I want to compare the curve fits of three models by r-squared values. I ran models using the nls and drc packages. It appears, though, that neither of those packages calculate r-squared values; they give "residual std error" and "residual sum of squares" though.
Can these two be used to compare model fits?
This is really a statistics question, rather than a coding question: consider posting on stats.stackexchange.com; you're likely to get a better answer.
RSQ is not really meaningful for non-linear regression. This is why summary.nls(...) does not provide it. See this post for an explanation.
There is a common, and understandable, tendency to hope for a single statistic that allows one to assess which of a set of models better fits a dataset. Unfortunately, it doesn't work that way. Here are some things to consider.
Generally, the best model is the one that has a mechanistic underpinning. Do your models reflect some physical process, or are you just trying a bunch of mathematical equations and hoping for the best? The former approach almost always leads to better models.

_ _ _ _ _

### ACTION ITEM A
Do these statements agree with the thread on comparing curve fits? For each, answer yes or no and quote the words that decide it: (i) the nls and drc packages calculate r-squared values; (ii) r-squared is not really meaningful for non-linear regression; (iii) a single statistic can show which of a set of models better fits a dataset.
### ACTION ITEM B
Can you resume the thread on comparing curve fits from where it stops?

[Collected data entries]
_ _ _ _ _

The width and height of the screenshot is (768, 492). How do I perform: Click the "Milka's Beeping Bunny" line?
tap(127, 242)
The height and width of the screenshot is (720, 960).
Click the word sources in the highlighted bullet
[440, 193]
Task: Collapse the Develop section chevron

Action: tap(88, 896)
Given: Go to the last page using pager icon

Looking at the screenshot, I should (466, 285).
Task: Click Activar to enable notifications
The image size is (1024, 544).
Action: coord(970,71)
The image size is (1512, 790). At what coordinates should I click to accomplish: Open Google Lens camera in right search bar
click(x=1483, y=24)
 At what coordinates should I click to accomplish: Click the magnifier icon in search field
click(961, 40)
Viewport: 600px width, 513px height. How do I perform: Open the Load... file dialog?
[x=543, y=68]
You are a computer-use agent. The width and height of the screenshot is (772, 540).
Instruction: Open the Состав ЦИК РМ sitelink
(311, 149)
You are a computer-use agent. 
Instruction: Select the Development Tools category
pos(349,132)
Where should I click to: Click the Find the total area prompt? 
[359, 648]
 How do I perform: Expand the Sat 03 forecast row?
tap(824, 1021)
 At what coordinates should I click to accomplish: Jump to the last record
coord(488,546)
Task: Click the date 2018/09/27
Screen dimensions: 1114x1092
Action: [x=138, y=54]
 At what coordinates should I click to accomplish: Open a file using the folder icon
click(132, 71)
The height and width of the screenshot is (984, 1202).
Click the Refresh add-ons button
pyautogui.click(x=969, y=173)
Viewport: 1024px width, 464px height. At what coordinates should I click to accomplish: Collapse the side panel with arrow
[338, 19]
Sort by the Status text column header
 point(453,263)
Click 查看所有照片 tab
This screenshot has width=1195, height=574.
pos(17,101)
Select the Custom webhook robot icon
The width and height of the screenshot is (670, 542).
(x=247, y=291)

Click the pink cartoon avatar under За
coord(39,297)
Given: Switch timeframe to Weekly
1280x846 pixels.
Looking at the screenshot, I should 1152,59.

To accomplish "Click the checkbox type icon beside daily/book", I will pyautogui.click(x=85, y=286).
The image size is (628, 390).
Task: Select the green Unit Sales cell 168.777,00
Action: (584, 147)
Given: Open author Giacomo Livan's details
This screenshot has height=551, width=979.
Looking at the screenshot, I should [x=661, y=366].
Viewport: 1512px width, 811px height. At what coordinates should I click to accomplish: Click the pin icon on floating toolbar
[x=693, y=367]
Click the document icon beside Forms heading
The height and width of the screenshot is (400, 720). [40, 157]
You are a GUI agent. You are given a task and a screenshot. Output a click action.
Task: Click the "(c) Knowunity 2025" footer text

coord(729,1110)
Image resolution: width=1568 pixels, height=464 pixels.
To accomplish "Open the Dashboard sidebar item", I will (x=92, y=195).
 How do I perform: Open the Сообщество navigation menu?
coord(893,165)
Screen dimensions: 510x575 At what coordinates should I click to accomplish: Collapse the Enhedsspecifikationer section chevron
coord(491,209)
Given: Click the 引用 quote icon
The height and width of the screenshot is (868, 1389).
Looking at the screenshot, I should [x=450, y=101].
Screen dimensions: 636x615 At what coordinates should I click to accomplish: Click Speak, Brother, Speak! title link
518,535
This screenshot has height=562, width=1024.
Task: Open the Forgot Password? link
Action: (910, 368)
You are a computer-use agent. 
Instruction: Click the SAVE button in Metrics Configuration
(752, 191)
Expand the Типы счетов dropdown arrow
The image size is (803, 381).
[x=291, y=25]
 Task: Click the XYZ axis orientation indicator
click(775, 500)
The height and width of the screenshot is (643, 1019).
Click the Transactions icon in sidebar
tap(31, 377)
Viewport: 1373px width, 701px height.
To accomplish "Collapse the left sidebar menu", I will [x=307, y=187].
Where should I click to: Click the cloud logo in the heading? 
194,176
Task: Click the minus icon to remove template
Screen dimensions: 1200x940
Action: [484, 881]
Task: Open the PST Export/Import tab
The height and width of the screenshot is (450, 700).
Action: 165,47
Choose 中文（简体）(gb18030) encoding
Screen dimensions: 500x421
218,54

_ _ _ _ _

### FINAL ANSWER A
(i) No: "neither of those packages calculate r-squared values"
(ii) Yes: "RSQ is not really meaningful for non-linear regression."
(iii) No: "Unfortunately, it doesn't work that way."

### FINAL ANSWER B
You should consider how the models will be used. Will you be interpolating (e.g. estimating y|x within the range of your dataset), or will you be extrapolating (estimating y|x outside the range of your data)? Some models yield a fit that provides relatively accurate estimates slightly outside the dataset range, and others completely fall apart.
Sometimes the appropriate modeling technique is suggested by the type of data you have. For example, if you have data that counts something, then y is likely to be poisson distributed and a generalized linear model (glm) in the poisson family is indicated. If your data is binary (e.g. only two possible outcomes, success or failure), then a binomial glm is indicated (so-called logistic regression).
The key underlying assumption of least squares techniques is that the error in y is normally distributed with mean 0 and constant variance. We can test this after doing the fit by looking at a plot of standardized residuals vs. y, and by looking at a Normal Q-Q plot of the residuals. If the residuals plot shows scatter increasing or decreasing with y then the model in not a good one. If the Normal Q-Q plot is not close to a straight line, then the residuals are not normally distributed and probably a different model is indicated.
Sometimes certain data points have high leverage with a given model, meaning that the fit is unduly influenced by those points. If this is a problem you will see it in a leverage plot. This indicates a weak model.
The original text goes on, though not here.